▸ **PROVIDED MATERIAL**
******
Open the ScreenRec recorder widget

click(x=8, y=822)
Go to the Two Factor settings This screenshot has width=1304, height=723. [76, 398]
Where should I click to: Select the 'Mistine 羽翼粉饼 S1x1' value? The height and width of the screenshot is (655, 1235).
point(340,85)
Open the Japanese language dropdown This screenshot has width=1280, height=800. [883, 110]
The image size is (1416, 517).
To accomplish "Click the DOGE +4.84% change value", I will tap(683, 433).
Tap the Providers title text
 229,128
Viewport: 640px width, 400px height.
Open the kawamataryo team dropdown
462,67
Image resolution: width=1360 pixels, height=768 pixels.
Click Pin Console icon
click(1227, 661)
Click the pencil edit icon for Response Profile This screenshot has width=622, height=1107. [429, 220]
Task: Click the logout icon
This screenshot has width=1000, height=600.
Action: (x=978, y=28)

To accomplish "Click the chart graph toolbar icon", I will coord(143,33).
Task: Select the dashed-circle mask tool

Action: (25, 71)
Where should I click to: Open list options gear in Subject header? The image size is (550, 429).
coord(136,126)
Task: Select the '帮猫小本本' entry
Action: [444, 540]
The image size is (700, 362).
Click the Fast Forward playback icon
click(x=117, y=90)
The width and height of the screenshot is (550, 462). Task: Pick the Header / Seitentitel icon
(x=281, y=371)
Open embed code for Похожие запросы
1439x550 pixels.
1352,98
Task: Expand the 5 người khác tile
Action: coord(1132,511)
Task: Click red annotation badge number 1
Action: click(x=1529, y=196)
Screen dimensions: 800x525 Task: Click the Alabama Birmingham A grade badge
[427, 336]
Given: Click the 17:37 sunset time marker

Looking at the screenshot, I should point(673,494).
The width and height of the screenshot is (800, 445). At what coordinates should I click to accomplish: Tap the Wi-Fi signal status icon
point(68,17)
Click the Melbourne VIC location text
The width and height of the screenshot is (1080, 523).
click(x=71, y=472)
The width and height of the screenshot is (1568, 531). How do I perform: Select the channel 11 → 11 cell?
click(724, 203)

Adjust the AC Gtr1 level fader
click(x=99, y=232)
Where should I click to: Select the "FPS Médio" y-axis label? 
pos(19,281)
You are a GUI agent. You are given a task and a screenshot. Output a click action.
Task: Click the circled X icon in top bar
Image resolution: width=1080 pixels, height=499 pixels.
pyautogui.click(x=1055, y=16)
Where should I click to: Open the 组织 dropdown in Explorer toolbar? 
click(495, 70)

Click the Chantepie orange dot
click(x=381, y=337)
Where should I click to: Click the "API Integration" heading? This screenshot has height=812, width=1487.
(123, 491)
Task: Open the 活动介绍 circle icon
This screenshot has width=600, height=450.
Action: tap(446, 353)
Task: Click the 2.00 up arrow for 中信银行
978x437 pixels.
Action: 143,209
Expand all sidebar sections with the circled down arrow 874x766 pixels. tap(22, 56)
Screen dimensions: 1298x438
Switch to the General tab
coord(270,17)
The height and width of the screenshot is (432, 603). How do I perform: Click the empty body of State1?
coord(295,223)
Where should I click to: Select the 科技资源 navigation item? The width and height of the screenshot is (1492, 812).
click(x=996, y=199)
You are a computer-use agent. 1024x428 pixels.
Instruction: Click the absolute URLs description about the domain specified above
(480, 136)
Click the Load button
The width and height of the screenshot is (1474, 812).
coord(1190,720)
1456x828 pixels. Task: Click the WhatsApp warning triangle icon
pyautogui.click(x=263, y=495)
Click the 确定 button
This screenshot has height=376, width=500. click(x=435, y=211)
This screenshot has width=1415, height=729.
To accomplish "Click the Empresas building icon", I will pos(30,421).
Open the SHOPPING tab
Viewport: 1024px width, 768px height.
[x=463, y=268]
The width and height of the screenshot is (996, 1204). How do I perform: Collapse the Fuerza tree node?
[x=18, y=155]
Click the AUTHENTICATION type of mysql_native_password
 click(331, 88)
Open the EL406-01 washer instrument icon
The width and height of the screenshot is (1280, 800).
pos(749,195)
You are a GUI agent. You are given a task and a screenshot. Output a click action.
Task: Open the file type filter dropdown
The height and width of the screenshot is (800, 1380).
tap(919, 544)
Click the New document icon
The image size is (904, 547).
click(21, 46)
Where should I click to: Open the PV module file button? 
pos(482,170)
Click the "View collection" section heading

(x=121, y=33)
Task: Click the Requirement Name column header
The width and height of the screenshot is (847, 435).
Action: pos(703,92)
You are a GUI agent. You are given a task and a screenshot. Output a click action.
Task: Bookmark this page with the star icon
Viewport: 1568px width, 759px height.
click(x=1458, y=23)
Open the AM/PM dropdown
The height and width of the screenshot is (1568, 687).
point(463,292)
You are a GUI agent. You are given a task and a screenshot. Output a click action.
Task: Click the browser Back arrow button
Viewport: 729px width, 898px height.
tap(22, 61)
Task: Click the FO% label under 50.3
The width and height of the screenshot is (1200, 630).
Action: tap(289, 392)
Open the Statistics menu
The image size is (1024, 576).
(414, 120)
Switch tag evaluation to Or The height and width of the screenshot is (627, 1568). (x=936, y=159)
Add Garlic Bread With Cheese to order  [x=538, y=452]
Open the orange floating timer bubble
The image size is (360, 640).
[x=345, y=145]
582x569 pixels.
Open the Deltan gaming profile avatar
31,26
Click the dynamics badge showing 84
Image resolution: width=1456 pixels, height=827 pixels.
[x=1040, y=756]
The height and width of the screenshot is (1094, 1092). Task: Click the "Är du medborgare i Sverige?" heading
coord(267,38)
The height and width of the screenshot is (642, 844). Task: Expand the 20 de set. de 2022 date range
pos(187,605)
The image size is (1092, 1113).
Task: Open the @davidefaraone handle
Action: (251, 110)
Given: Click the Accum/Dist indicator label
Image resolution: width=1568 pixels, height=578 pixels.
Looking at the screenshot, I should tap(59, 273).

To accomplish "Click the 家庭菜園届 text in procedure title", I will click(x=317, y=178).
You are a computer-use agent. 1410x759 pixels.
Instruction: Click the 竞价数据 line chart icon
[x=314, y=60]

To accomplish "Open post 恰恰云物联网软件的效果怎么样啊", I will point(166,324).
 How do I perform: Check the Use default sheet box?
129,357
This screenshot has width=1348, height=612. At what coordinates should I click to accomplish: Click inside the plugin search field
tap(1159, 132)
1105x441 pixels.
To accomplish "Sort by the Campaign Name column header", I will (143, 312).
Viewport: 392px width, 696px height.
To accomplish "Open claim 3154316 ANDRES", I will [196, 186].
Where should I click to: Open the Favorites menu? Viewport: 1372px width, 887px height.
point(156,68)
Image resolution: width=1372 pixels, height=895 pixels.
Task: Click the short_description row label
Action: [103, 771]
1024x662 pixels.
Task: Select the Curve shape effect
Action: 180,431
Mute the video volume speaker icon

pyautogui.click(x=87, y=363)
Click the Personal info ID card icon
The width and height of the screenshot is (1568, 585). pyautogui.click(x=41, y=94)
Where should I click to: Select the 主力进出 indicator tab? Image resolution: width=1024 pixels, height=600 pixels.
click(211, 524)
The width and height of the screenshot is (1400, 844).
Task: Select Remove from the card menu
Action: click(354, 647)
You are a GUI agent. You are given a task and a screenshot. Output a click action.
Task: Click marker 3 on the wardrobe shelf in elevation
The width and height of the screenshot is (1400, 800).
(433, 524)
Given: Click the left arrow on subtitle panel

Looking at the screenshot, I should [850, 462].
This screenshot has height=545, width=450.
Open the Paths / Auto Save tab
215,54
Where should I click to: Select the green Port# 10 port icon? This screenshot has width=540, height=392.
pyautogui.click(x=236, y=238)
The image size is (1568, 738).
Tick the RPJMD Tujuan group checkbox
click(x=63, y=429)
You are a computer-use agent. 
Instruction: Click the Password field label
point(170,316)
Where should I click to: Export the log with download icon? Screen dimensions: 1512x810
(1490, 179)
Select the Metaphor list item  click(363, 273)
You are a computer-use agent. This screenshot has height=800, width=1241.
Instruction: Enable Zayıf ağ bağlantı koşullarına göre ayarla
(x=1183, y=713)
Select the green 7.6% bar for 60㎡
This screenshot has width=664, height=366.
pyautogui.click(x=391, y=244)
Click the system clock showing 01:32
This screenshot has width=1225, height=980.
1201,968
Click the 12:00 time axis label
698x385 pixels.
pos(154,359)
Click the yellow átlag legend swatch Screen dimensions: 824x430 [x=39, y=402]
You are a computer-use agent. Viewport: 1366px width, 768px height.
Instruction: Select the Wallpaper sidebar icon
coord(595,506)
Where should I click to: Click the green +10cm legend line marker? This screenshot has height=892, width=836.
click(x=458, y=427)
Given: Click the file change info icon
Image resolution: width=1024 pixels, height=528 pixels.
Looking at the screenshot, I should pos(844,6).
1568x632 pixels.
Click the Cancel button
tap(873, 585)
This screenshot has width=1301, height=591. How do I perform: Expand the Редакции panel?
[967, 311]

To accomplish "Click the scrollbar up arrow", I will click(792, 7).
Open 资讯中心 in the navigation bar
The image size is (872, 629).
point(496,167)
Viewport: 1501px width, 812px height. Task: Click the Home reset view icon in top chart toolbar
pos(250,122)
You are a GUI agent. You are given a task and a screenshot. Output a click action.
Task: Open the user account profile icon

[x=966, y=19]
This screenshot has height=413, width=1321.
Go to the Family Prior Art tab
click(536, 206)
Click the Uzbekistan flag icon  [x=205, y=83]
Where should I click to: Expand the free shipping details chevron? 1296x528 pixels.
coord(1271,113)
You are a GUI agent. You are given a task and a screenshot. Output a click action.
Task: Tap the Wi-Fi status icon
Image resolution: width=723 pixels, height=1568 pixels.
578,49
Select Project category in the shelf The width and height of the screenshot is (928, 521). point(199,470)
******
▸ **WORK TO COMPLETE**
Reproduce the entries above exactly, but only the lines between the line holding "Image resolution: width=1080" and the line holding "Task: Open the 活动介绍 circle icon", inclusive.

▸ **TASK ANSWER**
Image resolution: width=1080 pixels, height=499 pixels.
pyautogui.click(x=1055, y=16)
Where should I click to: Open the 组织 dropdown in Explorer toolbar? 
click(495, 70)

Click the Chantepie orange dot
click(x=381, y=337)
Where should I click to: Click the "API Integration" heading? This screenshot has height=812, width=1487.
(123, 491)
Task: Open the 活动介绍 circle icon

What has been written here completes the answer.